What is needed: Write out, word for word, the part of the bug report below that starts with the words containing "Description Steven Usdansky" and finishes with "(current Rawhide kernel)".
____ Passage to read
Bug 1674268

Summary: Kernels 4.19, 4.20. 5.0 hang on boot with Realtek r8169
Product: [Fedora] Fedora Reporter: Steven Usdansky <usdanskys>
Component: kernelAssignee: Kernel Maintainer List <kernel-maint>
Status: NEW --- QA Contact: Fedora Extras Quality Assurance <extras-qa>
Severity: high Docs Contact:
Priority: unspecified    
Version: rawhideCC: airlied, bskeggs, hdegoede, hkallweit1, ichavero, itamar, jarodwilson, jeremy, jglisse, john.j5live, jonathan, josef, jyundt, kernel-maint, linville, mchehab, mjg59, steved, y9t7sypezp
Target Milestone: ---   
Target Release: ---   
Hardware: x86_64   
OS: Linux   
Whiteboard:
Fixed In Version: Doc Type: If docs needed, set a value
Doc Text:
Story Points: ---
Clone Of: Environment:
Last Closed: Type: Bug
Regression: --- Mount Type: ---
Documentation: --- CRM:
Verified Versions: Category: ---
oVirt Team: --- RHEL 7.3 requirements from Atomic Host:
Cloudforms Team: --- Target Upstream Version:
Embargoed:

Description Steven Usdansky 2019-02-10 16:22:34 UTC
1. Please describe the problem:
Kernels 4.19, 4.20. 5.0 hang on boot with Realtek r8169


2. What is the Version-Release number of the kernel: Latest kernel with which this occurs is 5.0.0-0.rc5.git0.1.fc30.x86_64 (current Rawhide kernel)



3. Did it work previously in Fedora? If so, what kernel version did the issue
   *first* appear?  Old kernels are available for download at
   https://koji.fedoraproject.org/koji/packageinfo?packageID=8 :
First appeared with 4.19 kernels

4. Can you reproduce this issue? If so, please provide the steps to reproduce
   the issue below:
a) Install any 4.19+ kernel
b) reboot system


5. Does this problem occur with the latest Rawhide kernel? To install the
   Rawhide kernel, run ``sudo dnf install fedora-repos-rawhide`` followed by
   ``sudo dnf update --enablerepo=rawhide kernel``:
Yes

6. Are you running any modules that not shipped with directly Fedora's kernel?:
No

7. Please attach the kernel logs. You can get the complete kernel log
   for a boot with ``journalctl --no-hostname -k > dmesg.txt``. If the
   issue occurred on a previous boot, use the journalctl ``-b`` flag.
________
____ Raw data
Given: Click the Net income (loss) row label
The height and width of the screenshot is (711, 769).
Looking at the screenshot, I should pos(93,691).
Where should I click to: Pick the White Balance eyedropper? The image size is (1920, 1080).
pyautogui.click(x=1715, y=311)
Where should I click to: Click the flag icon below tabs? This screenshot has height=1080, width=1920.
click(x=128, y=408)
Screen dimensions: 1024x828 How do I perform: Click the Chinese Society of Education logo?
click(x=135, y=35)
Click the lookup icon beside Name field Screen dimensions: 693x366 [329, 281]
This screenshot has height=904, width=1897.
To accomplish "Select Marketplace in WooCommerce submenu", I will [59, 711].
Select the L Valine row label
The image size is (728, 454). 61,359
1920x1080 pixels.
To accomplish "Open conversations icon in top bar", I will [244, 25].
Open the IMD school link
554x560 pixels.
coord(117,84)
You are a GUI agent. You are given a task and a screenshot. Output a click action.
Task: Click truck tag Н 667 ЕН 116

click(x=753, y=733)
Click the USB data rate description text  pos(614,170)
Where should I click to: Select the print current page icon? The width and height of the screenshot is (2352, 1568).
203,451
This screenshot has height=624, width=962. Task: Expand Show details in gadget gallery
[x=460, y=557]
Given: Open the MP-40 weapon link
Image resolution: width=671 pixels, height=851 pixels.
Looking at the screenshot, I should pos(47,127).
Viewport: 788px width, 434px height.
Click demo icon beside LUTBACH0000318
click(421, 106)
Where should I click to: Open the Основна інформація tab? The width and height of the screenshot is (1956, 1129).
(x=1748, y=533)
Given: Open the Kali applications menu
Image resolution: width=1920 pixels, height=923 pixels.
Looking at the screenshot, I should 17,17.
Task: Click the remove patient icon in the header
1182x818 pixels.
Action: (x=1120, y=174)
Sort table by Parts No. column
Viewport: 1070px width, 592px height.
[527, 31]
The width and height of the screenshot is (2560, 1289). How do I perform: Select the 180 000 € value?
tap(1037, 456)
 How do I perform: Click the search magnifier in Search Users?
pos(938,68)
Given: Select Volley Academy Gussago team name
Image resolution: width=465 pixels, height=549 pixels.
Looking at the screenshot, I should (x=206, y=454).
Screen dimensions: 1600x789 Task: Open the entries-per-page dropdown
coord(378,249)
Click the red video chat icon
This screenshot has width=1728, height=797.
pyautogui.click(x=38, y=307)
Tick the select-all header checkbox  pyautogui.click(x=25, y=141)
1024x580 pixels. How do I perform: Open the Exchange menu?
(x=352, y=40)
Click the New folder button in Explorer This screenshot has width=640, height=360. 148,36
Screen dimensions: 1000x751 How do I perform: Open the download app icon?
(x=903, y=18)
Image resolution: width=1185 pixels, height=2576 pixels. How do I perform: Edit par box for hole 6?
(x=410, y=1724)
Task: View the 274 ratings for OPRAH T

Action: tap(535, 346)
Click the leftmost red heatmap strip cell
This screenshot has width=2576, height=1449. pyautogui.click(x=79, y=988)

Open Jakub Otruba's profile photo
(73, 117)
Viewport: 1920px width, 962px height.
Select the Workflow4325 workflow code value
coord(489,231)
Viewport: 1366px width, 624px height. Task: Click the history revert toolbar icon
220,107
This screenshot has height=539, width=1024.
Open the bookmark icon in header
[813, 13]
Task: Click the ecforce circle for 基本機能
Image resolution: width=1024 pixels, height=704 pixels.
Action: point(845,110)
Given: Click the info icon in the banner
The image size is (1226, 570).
________
Finished answer:
Description Steven Usdansky 2019-02-10 16:22:34 UTC
1. Please describe the problem:
Kernels 4.19, 4.20. 5.0 hang on boot with Realtek r8169


2. What is the Version-Release number of the kernel: Latest kernel with which this occurs is 5.0.0-0.rc5.git0.1.fc30.x86_64 (current Rawhide kernel)